Why can't they deal with it in a quiet, non-intrusive way? Hmmm....I think that's impossible and I think I know why. When you go low, the body's needs adrenaline to increase insulin. So (probably subliminally) the diabetic has to create a situation that forces an adrenaline rush. I've often considered getting a hammer out and just smashing a couple of his fingers!!! Well, think about it - that would definitely create an adrenaline rush, get the glucose heading up again. I think they create drama, they yell, they get angry - often not really understanding it or able to control it- as an unconcious effort to increase sugar.

I've started just to allow the argument to build. The sooner he gets insulin flowing, the sooner he will come out of his low. So within reason - I will on occassion allow him to continue down that hostile path. But more often than not, I quietly tell him he doesn't have permission to yell at me, or talk to me like that.....and then I will leave and go shopping, go to a movie, do whatever it takes to get myself out of the house, away from his "mood". Like you said, we can't fix them, cure them, heal them, make them better, change them. And I have learned that there are times to just say, "I can't live with you right now" and then walk away for a few hours or even a few days.

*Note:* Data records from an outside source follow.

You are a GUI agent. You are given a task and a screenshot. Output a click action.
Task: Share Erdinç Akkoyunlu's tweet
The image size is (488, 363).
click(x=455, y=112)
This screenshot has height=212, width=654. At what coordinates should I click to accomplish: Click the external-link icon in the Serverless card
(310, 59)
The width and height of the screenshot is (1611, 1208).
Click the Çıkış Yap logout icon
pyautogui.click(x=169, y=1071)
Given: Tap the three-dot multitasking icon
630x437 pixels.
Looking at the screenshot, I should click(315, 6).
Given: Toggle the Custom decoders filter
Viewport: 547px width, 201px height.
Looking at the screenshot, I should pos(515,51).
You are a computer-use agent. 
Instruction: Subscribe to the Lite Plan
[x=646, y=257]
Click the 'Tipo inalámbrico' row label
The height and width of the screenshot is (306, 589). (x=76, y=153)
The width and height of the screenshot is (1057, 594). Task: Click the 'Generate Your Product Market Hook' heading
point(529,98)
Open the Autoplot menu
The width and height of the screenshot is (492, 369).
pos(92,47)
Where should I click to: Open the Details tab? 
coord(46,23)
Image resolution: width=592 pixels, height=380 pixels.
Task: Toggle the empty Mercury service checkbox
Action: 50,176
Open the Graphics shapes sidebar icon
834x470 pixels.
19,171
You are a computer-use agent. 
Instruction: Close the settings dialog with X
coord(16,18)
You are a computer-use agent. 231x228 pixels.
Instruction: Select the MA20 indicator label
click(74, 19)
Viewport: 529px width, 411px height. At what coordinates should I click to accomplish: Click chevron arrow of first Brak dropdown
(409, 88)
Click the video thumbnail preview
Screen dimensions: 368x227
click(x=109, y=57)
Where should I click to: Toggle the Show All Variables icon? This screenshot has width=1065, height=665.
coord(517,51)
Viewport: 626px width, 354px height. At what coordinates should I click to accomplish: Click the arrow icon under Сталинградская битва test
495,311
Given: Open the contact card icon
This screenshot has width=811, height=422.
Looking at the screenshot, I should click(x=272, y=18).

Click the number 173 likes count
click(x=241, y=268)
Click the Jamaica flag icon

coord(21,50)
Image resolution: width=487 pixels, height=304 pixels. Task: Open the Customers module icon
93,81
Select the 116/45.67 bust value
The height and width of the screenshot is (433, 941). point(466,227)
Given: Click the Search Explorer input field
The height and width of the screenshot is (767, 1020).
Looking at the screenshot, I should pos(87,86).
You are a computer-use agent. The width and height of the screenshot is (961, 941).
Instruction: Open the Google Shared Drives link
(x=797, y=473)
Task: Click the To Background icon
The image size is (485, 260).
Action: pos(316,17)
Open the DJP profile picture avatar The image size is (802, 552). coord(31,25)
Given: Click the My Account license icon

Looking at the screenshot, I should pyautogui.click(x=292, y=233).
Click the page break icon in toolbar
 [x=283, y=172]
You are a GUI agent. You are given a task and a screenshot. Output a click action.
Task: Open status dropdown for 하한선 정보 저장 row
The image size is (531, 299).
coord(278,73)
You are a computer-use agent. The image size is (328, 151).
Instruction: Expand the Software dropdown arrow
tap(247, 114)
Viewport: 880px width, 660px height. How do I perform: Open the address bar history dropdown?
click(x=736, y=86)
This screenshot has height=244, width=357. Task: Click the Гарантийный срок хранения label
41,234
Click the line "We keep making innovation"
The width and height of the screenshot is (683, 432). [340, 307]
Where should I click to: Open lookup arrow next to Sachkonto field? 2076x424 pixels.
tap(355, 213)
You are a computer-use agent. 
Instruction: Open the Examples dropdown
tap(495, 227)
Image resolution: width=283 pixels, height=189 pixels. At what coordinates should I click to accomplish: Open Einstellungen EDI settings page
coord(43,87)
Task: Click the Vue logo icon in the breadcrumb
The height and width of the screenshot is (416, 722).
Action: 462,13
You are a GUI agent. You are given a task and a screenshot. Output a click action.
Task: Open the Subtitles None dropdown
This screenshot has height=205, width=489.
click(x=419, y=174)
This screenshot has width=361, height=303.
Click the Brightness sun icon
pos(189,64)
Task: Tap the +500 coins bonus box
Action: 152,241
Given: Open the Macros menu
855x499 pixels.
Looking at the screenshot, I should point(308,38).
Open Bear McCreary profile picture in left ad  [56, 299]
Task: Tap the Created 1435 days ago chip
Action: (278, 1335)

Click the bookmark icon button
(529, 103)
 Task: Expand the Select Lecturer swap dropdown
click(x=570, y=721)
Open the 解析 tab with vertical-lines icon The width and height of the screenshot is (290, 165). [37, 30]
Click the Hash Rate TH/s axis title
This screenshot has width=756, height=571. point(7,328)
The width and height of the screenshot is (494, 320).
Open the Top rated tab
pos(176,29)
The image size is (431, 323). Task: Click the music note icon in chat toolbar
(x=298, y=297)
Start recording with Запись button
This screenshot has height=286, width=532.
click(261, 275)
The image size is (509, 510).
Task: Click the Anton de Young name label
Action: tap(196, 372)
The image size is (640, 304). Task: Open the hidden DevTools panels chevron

My MIL would blame me, too.....but I have learned over the years that as his mother, she subconsciously created a dramatic moment in their lives whenever he was going into a low. My FIL is also diabetic and she is extremely skilled at creating dramatic moments exactly when he goes into a low. It is an interesting dance to watch. She has trigeminal neuralgia and will have horrible pain the moment he starts to go low. He panics, determined to help ease her pain and you can almost see him go from a low back to a normal within about an hour......which is precisely the lengty of one of her attacks. When he is gone, she will go a full day without an attack. I'm not even sure she is conscious of the "dance" they do!

While I refuse to become such a drama queen - I've definitely considered using that tactic if I need to!

While there is an element of comfort in knowing that I am not alone in this heart goes out to each one of you because I truly know and understand what you are going through. Do not allow him to take an ounce away from your self esteem! This is his disease - not yours!